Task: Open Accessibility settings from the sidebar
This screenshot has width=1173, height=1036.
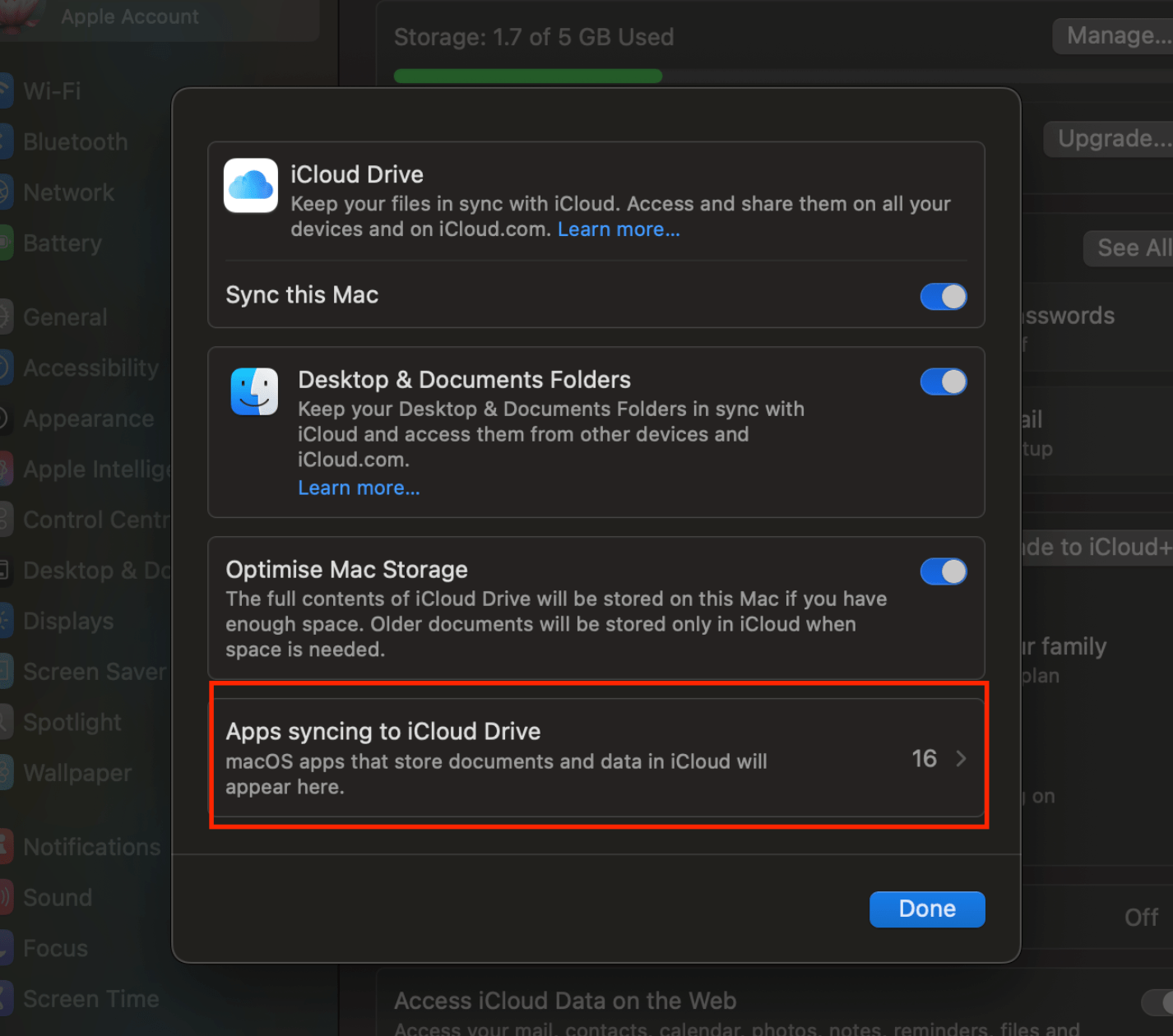Action: pyautogui.click(x=90, y=368)
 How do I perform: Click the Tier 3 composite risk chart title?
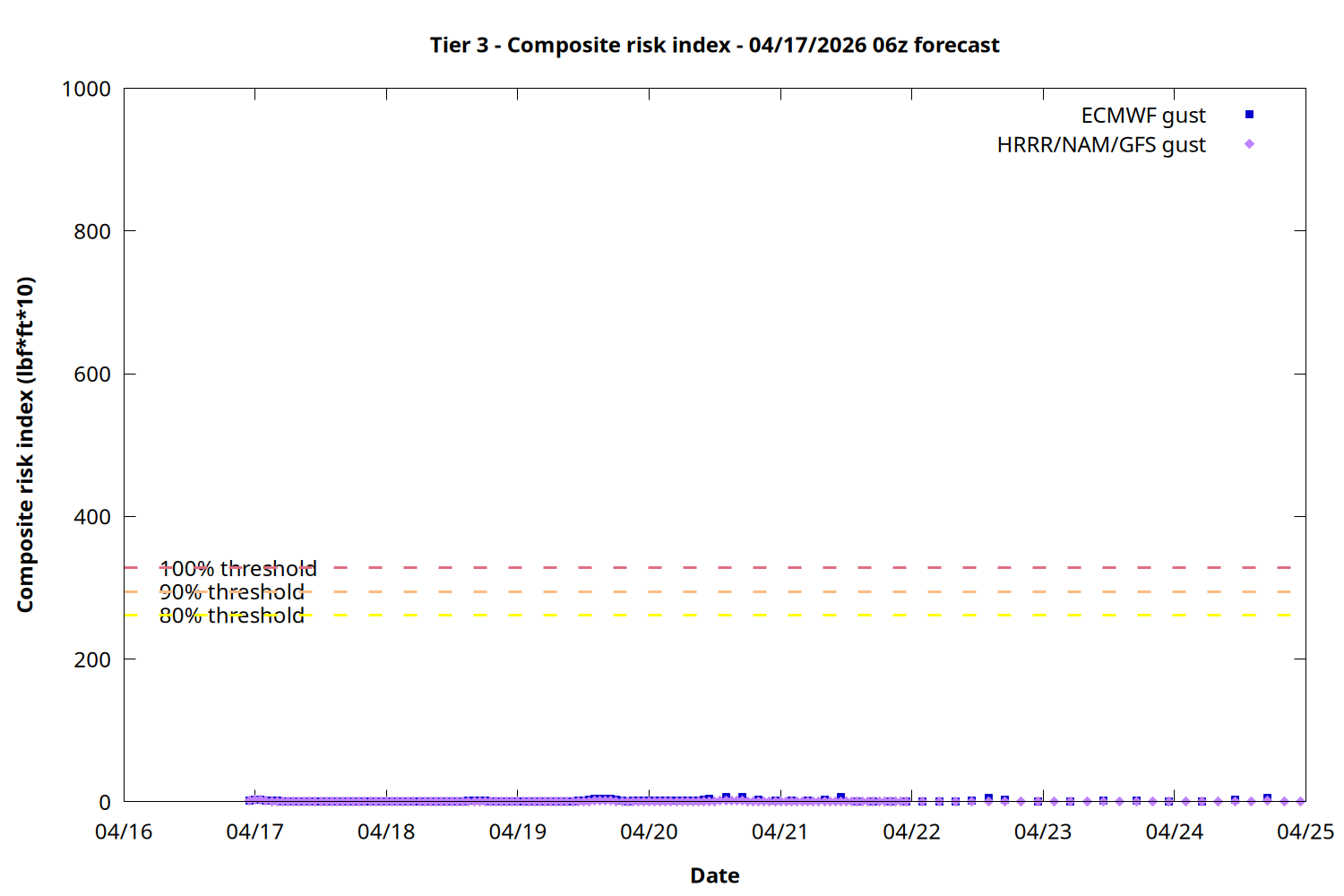click(714, 45)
==========
Copy out the rows from the line with "How do I perform: Click" through the end of the rows, requests included, and shift every coordinate in the answers by -31. Leave the pictures out of your answer.

 How do I perform: Click the Tier 3 composite risk chart title?
click(683, 14)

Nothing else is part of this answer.